On 7 March 2017, a Boeing 737-800, (C-GWSV) being operated by WestJet on a scheduled international passenger flight from Toronto to Sint Maarten as WJA2652 descended below the prescribed vertical profile on approach at destination after visibility had deteriorated and the crew did not initiate a go around until the aircraft had almost reached the sea surface. A subsequent approach after awaiting an improvement in visibility was uneventful.


Commencement of an Investigation by the Canadian TSB was delayed because WestJet originally assessed the event as “non-reportable” notwithstanding the fact that the Company “monitors and addresses operational risk using a Transport Canada-approved Safety Management System. Although data was successfully recovered from the QAR, relevant data on the FDR and CVR was overwritten as a result of the delayed awareness of the event. Data stored on the NVM from the aircraft TAWS was recovered and was important in helping to establish what had occurred.

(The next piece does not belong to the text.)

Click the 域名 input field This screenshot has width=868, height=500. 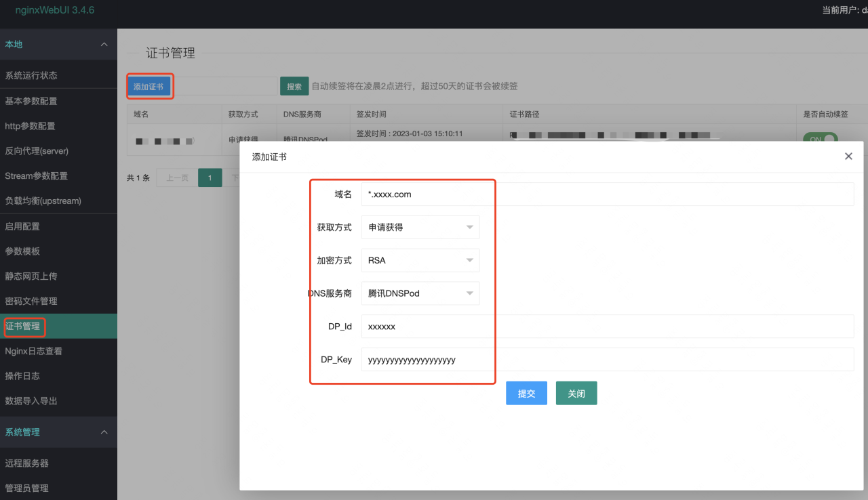tap(607, 194)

It was noted that the Captain had been employed by WestJet for almost 10 years and had accumulated 14,000 total flying hours. The First Officer, who was PF for the investigated flight, had been employed by WestJet for 7 years and had accumulated 12,500 flying hours. The time on the aircraft type involved was not recorded for either pilot.

What Happened

It was established that, on the basis of the ATIS report of good weather, the crew had briefed for a visual approach to runway 10 and set up the RNAV(GNSS) approach to the same runway in case of a deterioration in conditions given that rain showers were forecast. When the aircraft was about 25nm away from destination and had just left 10,000 feet, ATC advised that there were “moderate to heavy rain showers at the airport”. The crew did not acknowledge this but, having observed cloud and rain showers around the airport, they decided switch to the RNAV(GNSS) approach which had an MDA of 700 feet and a minimum visibility of 3,600 metres.

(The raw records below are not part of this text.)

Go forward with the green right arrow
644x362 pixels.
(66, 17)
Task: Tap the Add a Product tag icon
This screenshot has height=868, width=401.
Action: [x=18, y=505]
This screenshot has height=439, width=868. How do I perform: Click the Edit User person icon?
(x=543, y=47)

When the aircraft was 13 nm out passing 4,900 feet for 2,600 feet, clearance was given for the runway 10 RNAV approach and the controller followed this with a re-advice, which was acknowledged. The crew of an aircraft ahead which had just landed reported that they had experienced “steady winds and reduced visibility during the approach, but had acquired the runway visually when over the MAP". At some point during the approach, the controller illuminated the runway lights using an automatic setting for night operations that puts the runway lights at 3% intensity and the PAPI at 10% intensity - the PAPI had previously been at the normal daylight setting of 30% intensity and the runway lights had been off. The runway 10 approach is over water and there is no approach lighting.

Landing clearance was given with 4½ nm to run and the spot wind advised as 060° at 17 knots. The aircraft was established on a 3° angle of descent as per the procedure. The crew stated that about 0.5 nm before the MAP at waypoint ‘MAPON’ they still did not have the runway in sight but could see the shoreline and as they “expected to see the runway shortly afterwards, they decided to continue their approach visually”. The AP was disconnected and the pitch was reduced from 0.5° nose up to 1.2° nose down and the FD was cycled in preparation for continuing visually to a landing. The A/T, which was in SPEED mode as a result of the FD cycling, reduced thrust to compensate as the rate of descent increased to 1150 fpm and the aircraft began to deviate below the 3° procedure vertical profile.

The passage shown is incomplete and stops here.